### [PROBLEM DETAILS]
Format the lines below as a numbered list, leaving out any blank lines.

======== RAW RECORDS ========

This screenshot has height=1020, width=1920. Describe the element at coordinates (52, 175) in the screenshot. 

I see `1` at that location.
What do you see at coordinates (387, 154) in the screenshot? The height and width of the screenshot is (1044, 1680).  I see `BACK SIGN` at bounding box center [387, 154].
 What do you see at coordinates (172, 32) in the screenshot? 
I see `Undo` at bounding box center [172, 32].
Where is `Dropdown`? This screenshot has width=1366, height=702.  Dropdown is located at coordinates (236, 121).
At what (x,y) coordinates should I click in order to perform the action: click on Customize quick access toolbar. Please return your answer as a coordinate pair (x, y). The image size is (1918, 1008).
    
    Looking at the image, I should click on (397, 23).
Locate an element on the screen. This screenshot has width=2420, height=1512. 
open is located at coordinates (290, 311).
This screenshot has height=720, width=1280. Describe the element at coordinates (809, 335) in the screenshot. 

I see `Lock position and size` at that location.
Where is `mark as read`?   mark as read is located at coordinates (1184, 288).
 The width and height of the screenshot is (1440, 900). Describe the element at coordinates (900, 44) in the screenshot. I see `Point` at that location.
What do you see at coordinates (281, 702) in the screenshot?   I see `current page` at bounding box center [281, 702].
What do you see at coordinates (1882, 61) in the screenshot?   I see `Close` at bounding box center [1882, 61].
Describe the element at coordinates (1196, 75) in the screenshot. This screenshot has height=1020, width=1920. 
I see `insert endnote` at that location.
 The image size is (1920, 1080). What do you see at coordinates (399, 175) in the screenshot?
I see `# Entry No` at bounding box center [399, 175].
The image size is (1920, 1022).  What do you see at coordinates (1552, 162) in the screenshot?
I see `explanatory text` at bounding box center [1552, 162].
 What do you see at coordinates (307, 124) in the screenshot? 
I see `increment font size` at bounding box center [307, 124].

========

### [RESULT BELOW]
1. This screenshot has height=1020, width=1920. Describe the element at coordinates (52, 175) in the screenshot. 
2. I see `1` at that location.
3. What do you see at coordinates (387, 154) in the screenshot? The height and width of the screenshot is (1044, 1680).  I see `BACK SIGN` at bounding box center [387, 154].
4.  What do you see at coordinates (172, 32) in the screenshot? 
5. I see `Undo` at bounding box center [172, 32].
6. Where is `Dropdown`? This screenshot has width=1366, height=702.  Dropdown is located at coordinates (236, 121).
7. At what (x,y) coordinates should I click in order to perform the action: click on Customize quick access toolbar. Please return your answer as a coordinate pair (x, y). The image size is (1918, 1008).
8.     Looking at the image, I should click on (397, 23).
9. Locate an element on the screen. This screenshot has width=2420, height=1512. 
10. open is located at coordinates (290, 311).
11. This screenshot has height=720, width=1280. Describe the element at coordinates (809, 335) in the screenshot. 
12. I see `Lock position and size` at that location.
13. Where is `mark as read`?   mark as read is located at coordinates (1184, 288).
14.  The width and height of the screenshot is (1440, 900). Describe the element at coordinates (900, 44) in the screenshot. I see `Point` at that location.
15. What do you see at coordinates (281, 702) in the screenshot?   I see `current page` at bounding box center [281, 702].
16. What do you see at coordinates (1882, 61) in the screenshot?   I see `Close` at bounding box center [1882, 61].
17. Describe the element at coordinates (1196, 75) in the screenshot. This screenshot has height=1020, width=1920. 
18. I see `insert endnote` at that location.
19.  The image size is (1920, 1080). What do you see at coordinates (399, 175) in the screenshot?
20. I see `# Entry No` at bounding box center [399, 175].
21. The image size is (1920, 1022).  What do you see at coordinates (1552, 162) in the screenshot?
22. I see `explanatory text` at bounding box center [1552, 162].
23.  What do you see at coordinates (307, 124) in the screenshot? 
24. I see `increment font size` at bounding box center [307, 124].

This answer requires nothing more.